Implement Graeffe Transform for arb_poly and acb_poly

[MGessinger]

If P is a polynomial (over an arbitrary ring R), then its Graeffe transform G is defined through the equation G(x^2) = P(x)P(-x) (up to an overall sign, which is determined by the degree of P). If L//R is the splitting field of P, then it is easy to see, that G also decomposes over L, and its roots are exactly the squares of the roots of P. In particular, in some cases the roots of G might be real even though those of P were not. Due to the symmetry of G, we see that in computing P(x)P(-x), half the terms will vanish (namely precisely the odd terms). This wastes time and memory. Instead, this implementation uses the definition in [Diouf, Sec. 1.2], which yields a significant performance benefit for the reason mentioned above.

This polynomial transform finds application in Graeffe's Method [Diouf, Sec. 3] for bounding polynomial roots (or Fujiwara's bound, as is already implemented in acb_poly_root_bound_fujiwara). For the application of said method, the Graeffe Transform will generally be applied many times in a row. As such, it might be of interest to provide another method that takes (alongside the usual arguments) an additional iterations parameter, and performs the transform that many times, as opposed to calling the usual function over and over again. The benefit of having such an additional function is to avoid excessive internal memory (de-)allocations.

Tests have been provided for arb_poly_graeffe_transform and acb_poly_graeffe_transform, using the file t-acb_poly_borel_transform.c as style reference. Since the code is identical for the real and complex transform, the tests are also identical. Sadly, the transform doesn't decompose into real and imaginary parts, so code duplication cannot be avoided.

[fredrik-johansson]

Looks good, though the documentation is missing.

Also, please follow the code style of putting spaces around binary operators (x + y instead of x+y).
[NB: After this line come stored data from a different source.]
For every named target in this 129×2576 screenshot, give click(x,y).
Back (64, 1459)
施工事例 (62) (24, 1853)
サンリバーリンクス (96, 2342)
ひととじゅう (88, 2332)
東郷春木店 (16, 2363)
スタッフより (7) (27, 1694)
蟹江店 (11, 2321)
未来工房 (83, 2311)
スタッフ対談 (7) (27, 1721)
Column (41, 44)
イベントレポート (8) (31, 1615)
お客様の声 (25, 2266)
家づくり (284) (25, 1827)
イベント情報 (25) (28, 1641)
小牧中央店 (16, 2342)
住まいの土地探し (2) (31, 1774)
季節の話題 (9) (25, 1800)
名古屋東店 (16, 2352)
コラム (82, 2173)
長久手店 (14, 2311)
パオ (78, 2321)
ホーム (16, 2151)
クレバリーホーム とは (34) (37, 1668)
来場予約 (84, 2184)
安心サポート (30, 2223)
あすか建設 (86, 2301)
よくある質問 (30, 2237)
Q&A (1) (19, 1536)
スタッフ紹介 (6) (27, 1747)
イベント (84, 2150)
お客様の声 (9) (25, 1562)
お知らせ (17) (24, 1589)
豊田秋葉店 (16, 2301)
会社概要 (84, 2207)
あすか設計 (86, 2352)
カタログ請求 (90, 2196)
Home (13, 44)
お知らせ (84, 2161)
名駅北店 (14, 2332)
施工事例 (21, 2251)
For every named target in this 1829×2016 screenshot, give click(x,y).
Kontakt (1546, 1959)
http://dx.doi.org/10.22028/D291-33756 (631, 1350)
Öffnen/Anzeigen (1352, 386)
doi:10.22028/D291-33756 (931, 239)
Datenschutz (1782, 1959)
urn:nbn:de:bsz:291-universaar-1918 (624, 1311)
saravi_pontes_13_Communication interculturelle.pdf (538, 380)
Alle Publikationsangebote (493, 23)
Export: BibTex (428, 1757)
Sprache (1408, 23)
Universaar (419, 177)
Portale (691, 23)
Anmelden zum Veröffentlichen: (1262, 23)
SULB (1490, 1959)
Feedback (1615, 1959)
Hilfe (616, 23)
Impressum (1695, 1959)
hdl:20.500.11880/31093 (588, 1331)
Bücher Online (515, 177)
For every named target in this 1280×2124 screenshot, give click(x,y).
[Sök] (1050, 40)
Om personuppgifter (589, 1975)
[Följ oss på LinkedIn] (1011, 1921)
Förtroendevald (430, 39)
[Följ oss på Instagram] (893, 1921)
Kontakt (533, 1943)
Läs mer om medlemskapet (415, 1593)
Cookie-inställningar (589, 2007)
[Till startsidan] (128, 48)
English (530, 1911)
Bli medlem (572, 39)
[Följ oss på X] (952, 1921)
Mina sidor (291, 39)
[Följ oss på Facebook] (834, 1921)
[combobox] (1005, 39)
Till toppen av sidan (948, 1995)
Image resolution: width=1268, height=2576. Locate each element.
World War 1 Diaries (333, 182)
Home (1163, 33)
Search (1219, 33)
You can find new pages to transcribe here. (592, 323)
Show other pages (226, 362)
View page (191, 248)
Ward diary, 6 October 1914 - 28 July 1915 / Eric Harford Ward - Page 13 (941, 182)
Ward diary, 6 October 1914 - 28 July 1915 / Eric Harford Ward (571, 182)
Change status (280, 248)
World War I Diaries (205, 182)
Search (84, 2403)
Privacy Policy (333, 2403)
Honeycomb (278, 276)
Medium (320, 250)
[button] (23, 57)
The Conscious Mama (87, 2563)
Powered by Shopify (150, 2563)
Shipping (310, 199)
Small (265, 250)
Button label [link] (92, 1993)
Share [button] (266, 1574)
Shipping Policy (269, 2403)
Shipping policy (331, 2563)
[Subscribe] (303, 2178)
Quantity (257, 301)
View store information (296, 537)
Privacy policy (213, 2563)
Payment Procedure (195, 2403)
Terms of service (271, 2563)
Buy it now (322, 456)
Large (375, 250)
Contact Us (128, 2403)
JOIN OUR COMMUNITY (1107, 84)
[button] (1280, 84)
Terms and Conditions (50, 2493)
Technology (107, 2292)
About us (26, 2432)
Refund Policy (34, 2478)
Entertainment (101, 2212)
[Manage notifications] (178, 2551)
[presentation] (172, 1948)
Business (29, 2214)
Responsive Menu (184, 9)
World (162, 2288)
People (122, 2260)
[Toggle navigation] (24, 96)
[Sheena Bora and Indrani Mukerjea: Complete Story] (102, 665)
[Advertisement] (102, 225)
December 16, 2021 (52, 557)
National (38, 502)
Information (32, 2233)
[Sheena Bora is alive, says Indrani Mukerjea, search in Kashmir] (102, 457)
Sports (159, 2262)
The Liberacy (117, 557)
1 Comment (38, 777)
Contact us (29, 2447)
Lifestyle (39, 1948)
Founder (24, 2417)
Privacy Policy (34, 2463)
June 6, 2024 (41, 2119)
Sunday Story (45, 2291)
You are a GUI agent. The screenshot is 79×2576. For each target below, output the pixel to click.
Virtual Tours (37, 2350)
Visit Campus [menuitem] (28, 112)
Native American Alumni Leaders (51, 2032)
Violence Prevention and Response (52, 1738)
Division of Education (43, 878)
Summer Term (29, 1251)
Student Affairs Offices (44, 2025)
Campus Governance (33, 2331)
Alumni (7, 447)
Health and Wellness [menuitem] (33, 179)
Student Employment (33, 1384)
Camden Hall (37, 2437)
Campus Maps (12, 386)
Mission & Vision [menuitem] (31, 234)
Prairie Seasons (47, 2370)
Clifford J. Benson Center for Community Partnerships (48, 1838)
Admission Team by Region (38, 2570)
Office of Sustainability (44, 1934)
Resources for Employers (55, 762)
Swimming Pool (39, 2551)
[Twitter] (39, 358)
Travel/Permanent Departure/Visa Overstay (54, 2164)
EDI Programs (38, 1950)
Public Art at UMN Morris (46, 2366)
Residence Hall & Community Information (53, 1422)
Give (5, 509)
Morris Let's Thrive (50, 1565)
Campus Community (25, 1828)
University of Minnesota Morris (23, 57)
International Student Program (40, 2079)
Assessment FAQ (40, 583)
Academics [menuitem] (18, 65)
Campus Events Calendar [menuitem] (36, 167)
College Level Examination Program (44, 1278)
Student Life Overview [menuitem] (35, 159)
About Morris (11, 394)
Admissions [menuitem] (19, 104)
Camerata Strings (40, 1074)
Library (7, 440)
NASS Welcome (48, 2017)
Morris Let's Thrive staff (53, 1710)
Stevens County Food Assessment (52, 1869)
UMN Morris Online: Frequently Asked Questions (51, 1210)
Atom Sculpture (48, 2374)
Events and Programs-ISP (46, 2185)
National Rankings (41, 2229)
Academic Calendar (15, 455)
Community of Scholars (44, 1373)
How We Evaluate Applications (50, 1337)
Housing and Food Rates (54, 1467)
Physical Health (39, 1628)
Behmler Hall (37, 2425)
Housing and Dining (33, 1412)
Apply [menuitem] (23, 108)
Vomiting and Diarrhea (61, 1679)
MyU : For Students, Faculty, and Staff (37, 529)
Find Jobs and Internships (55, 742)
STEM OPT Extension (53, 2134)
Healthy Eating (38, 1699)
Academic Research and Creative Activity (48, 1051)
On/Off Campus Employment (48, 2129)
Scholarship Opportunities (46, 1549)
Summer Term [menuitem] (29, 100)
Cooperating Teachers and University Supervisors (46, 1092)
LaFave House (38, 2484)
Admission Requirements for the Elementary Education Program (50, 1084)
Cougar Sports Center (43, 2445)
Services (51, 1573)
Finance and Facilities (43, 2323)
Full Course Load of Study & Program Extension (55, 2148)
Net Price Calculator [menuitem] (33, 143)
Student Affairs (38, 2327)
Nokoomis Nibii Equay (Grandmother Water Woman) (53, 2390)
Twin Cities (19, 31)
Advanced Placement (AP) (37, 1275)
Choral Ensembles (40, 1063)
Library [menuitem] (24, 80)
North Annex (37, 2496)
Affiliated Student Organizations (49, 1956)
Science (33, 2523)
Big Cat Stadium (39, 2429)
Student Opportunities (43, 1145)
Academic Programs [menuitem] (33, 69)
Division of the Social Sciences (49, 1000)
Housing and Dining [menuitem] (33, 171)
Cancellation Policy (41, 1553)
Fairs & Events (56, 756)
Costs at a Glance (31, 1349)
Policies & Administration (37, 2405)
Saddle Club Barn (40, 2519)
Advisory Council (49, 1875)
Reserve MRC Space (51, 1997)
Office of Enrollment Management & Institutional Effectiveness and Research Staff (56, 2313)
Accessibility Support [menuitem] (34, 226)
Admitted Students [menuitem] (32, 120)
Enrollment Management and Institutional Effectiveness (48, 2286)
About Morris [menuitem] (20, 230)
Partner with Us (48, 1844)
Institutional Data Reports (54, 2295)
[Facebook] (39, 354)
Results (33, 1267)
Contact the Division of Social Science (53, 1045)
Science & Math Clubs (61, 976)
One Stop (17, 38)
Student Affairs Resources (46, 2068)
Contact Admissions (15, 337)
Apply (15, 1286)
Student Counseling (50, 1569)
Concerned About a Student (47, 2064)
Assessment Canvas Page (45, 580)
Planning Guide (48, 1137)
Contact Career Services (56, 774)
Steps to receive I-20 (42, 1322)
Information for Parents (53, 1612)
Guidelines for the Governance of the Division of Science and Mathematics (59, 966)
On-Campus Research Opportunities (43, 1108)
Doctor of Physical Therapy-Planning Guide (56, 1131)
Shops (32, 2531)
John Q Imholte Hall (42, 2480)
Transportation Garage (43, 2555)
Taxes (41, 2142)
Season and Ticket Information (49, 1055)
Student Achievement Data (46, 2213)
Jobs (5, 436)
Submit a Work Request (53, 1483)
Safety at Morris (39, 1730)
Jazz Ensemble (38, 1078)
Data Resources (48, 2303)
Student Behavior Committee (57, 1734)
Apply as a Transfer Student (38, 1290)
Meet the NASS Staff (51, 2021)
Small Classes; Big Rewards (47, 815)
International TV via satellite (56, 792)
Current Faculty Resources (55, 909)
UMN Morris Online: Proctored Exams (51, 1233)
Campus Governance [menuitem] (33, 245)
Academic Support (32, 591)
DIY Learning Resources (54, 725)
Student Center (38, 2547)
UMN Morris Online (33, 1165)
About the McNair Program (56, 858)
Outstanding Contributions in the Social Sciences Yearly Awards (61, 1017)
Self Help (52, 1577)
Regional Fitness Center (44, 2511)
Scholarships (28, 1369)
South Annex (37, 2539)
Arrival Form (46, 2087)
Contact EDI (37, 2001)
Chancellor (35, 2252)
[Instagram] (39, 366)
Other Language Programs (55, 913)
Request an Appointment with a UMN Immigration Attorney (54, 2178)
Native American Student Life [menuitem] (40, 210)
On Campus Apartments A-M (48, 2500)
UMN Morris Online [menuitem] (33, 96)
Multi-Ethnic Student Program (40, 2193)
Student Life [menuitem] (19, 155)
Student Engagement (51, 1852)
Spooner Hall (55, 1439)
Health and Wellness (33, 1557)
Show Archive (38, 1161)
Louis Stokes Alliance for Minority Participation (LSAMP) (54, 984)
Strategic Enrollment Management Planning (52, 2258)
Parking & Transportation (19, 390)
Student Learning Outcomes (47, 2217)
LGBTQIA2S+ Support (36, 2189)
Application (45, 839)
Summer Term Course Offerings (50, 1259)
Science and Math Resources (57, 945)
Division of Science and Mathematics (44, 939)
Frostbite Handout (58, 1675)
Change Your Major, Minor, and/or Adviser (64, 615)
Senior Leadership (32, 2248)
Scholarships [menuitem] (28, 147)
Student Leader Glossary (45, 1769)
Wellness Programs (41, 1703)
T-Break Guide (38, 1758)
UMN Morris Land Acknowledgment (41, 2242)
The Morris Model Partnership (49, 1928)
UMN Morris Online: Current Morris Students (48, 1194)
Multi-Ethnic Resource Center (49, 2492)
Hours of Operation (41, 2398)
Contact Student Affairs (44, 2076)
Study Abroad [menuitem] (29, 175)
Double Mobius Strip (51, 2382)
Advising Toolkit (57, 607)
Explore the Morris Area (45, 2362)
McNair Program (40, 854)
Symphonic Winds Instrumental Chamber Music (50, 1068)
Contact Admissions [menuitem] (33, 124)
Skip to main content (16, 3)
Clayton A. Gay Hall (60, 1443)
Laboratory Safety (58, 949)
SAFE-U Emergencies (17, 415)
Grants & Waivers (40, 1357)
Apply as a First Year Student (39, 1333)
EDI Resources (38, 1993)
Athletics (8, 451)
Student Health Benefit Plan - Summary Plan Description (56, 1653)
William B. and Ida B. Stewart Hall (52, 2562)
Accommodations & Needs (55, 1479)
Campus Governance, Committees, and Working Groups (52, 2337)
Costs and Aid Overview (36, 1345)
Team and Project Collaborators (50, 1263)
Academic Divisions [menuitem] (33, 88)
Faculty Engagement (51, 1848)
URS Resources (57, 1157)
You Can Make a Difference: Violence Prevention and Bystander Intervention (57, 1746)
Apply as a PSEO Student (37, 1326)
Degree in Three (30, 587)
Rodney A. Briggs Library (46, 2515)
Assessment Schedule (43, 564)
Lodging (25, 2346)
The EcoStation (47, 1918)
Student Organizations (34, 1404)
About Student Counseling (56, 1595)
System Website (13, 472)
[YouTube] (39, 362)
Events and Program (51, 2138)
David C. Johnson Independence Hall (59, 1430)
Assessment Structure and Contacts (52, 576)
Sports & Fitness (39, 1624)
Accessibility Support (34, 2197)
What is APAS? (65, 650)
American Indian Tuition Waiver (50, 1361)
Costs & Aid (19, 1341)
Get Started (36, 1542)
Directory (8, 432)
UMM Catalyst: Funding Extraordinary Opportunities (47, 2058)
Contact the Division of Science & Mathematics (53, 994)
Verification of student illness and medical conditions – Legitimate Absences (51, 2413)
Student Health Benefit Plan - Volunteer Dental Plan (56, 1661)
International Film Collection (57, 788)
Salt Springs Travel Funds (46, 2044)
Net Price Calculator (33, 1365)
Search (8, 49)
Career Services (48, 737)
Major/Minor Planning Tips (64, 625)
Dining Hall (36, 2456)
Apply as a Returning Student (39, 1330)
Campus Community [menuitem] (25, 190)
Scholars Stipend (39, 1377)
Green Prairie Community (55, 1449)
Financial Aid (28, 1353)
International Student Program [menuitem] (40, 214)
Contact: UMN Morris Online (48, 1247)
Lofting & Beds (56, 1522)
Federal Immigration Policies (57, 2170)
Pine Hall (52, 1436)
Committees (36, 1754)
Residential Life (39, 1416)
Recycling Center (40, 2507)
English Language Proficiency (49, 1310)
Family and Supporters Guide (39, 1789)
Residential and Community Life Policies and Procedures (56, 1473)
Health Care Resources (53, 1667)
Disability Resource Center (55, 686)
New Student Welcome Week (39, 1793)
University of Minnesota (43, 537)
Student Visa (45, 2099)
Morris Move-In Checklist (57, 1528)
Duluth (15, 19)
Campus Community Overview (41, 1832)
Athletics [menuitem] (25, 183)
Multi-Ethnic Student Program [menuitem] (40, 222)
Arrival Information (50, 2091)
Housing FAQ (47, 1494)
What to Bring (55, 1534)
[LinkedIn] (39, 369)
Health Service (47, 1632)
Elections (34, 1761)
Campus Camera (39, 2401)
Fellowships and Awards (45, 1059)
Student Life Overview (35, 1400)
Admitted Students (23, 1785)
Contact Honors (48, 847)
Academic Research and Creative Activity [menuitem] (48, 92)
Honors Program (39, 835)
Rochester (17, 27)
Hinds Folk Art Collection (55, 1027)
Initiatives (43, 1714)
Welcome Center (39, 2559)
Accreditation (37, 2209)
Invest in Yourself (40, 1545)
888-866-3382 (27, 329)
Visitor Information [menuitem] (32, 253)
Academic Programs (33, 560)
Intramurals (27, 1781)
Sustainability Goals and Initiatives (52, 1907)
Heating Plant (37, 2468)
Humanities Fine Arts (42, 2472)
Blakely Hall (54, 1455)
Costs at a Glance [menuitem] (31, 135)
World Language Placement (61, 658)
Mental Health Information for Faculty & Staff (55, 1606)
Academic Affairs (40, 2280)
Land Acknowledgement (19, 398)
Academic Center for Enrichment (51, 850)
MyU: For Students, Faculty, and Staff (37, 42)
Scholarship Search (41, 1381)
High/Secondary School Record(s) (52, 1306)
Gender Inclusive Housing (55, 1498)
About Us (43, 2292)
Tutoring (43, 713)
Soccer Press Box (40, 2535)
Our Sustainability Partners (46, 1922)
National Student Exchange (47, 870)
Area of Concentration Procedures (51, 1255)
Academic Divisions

I think you can speed up the test code as well. There's no reason to test with up to n = 200 roots; n = 20 should be more than enough.

[MGessinger]

Thank you for your feedback. I have provided documentation in what I believe to be the correct places, as well as implementing the code changes you suggested. If you spot any further issues, I will happily see to them.

[MGessinger]

The stylistic mistakes were fixed, and the suggested optimization was implemented. Both arrays (for the even and odd terms) now have minimal length, and all polynomial operations use as few terms as possible. I also used the simplification of writing to b+1 directly. Note that while I could do this "trick" right when I perform the multiplication (line 42 in graeffe_transform.c currently), that would require me to set the lowest term to zero. Instead, I use this "trick" one step later, which avoids that inconvenience.

In optimizing the array lengths, one encounters a possible problem, if b already contains data. To solve this problem, the leading coefficient of b is set manually in the case that the degree is odd (i.e. the length is even). In the other case, this problem does not occur.

[fredrik-johansson]

Excellent, thanks!

[fredrik-johansson]

By the way, a possible issue: the test code only generates monic polynomials. You might want to test non-monic polynomials as well to make sure the leading coefficient is handled correctly.

[MGessinger]

Ah, good point. I altered the test code to include a randomly generated prefactor, and indeed it turns out that the leading coefficient was not handled correctly, albeit only in the case of constant input polynomials (which, given that Graeffe's method is used for finding roots, should hardly ever be of interest, but still needs to be covered). This has been fixed now. How would I go about having the fix merged? Do I open a new Pull Request? Apologies for the inconvenience.

[fredrik-johansson]

No problem. You can just make a new PR.